**Text block**
The Remote Combat Effects Campaign Medal (RCECM) is a United States Air Force and United States Space Force campaign medal established on 22 May 2019. The medal recognizes air force personnel, "in non-deployed status who directly participated in a U.S. Department of Defense (DoD) combat operation from a remote location.

== Eligibility ==
The RCECM will be awarded to airmen and guardians serving in remotely piloted aircraft, cyber, space and intelligence, surveillance and reconnaissance career fields, who create direct combat effects from remote locations and lead to strategic outcomes or the delivery of lethal force. In some circumstances, airmen and guardians from other career fields may be considered for the RCECM, which will be considered on a case-by-case basis.

Service members may be awarded the RCECM for actions completed on or after 11 September 2001, while also serving under the following conditions:

1. Was assigned or attached to a unit directly in support of a DoD combat operation as approved by the chief of staff of the Air Force (listed below)

**Dataset extract**
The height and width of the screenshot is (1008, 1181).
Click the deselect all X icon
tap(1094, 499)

...

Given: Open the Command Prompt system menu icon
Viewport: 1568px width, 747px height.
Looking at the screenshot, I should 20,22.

--

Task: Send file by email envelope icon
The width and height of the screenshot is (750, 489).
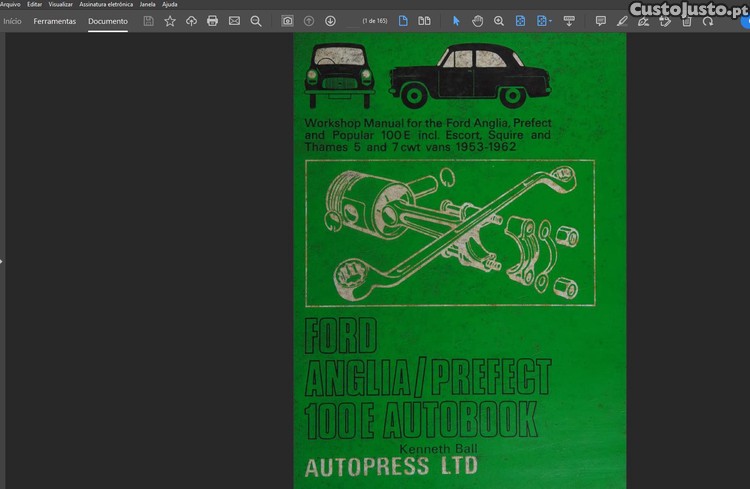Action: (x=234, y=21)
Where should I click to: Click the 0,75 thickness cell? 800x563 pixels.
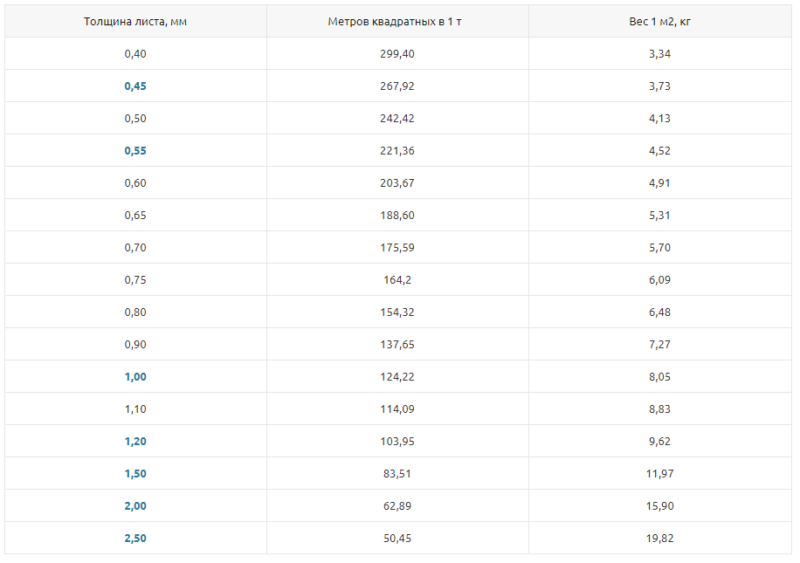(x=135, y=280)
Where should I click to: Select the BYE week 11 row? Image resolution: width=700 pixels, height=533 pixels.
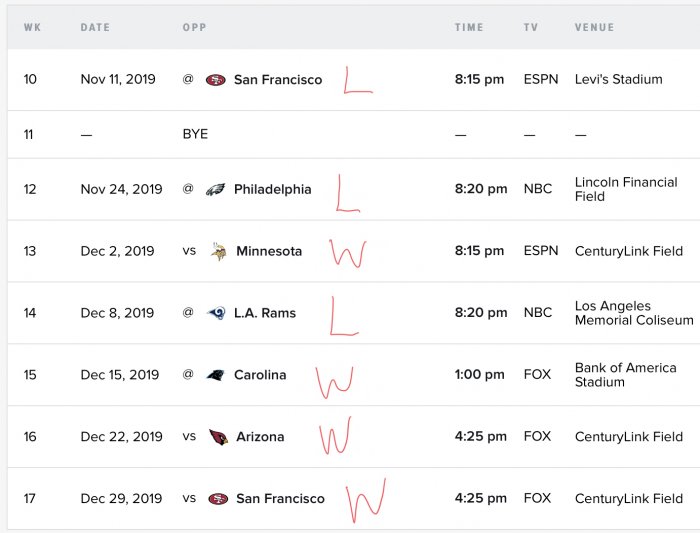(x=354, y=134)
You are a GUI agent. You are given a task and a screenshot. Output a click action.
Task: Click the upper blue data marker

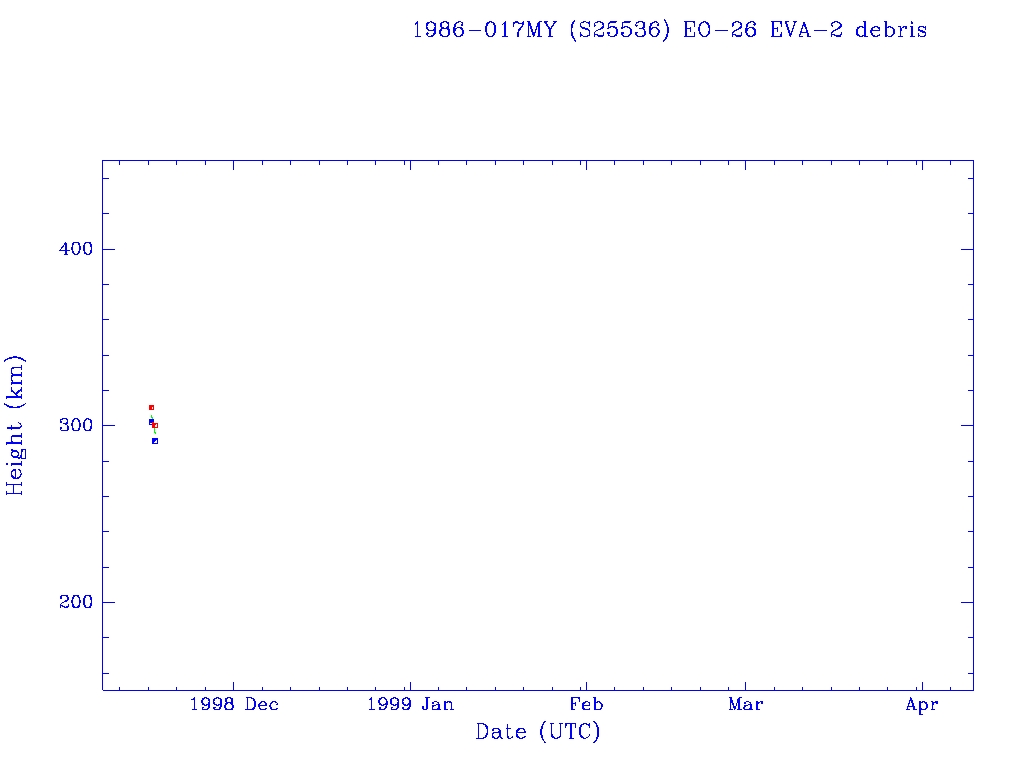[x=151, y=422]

**List of tasks**
• A. Summarize the passage above on the Remote Combat Effects Campaign Medal in two sentences.
• B. Retype the passage above on the Remote Combat Effects Campaign Medal from "The Remote Combat" up to and including "a case-by-case basis.".

**Responses to the tasks**
• A. The Remote Combat Effects Campaign Medal is a United States Air Force and United States Space Force campaign medal, established on 22 May 2019, that recognizes personnel in non-deployed status who directly participated in a DoD combat operation from a remote location. It will be awarded to airmen and guardians in remotely piloted aircraft, cyber, space, and intelligence, surveillance and reconnaissance career fields who create direct combat effects from remote locations, with other career fields considered case by case, for actions completed on or after 11 September 2001 under set conditions.

• B.
The Remote Combat Effects Campaign Medal (RCECM) is a United States Air Force and United States Space Force campaign medal established on 22 May 2019. The medal recognizes air force personnel, "in non-deployed status who directly participated in a U.S. Department of Defense (DoD) combat operation from a remote location.

== Eligibility ==
The RCECM will be awarded to airmen and guardians serving in remotely piloted aircraft, cyber, space and intelligence, surveillance and reconnaissance career fields, who create direct combat effects from remote locations and lead to strategic outcomes or the delivery of lethal force. In some circumstances, airmen and guardians from other career fields may be considered for the RCECM, which will be considered on a case-by-case basis.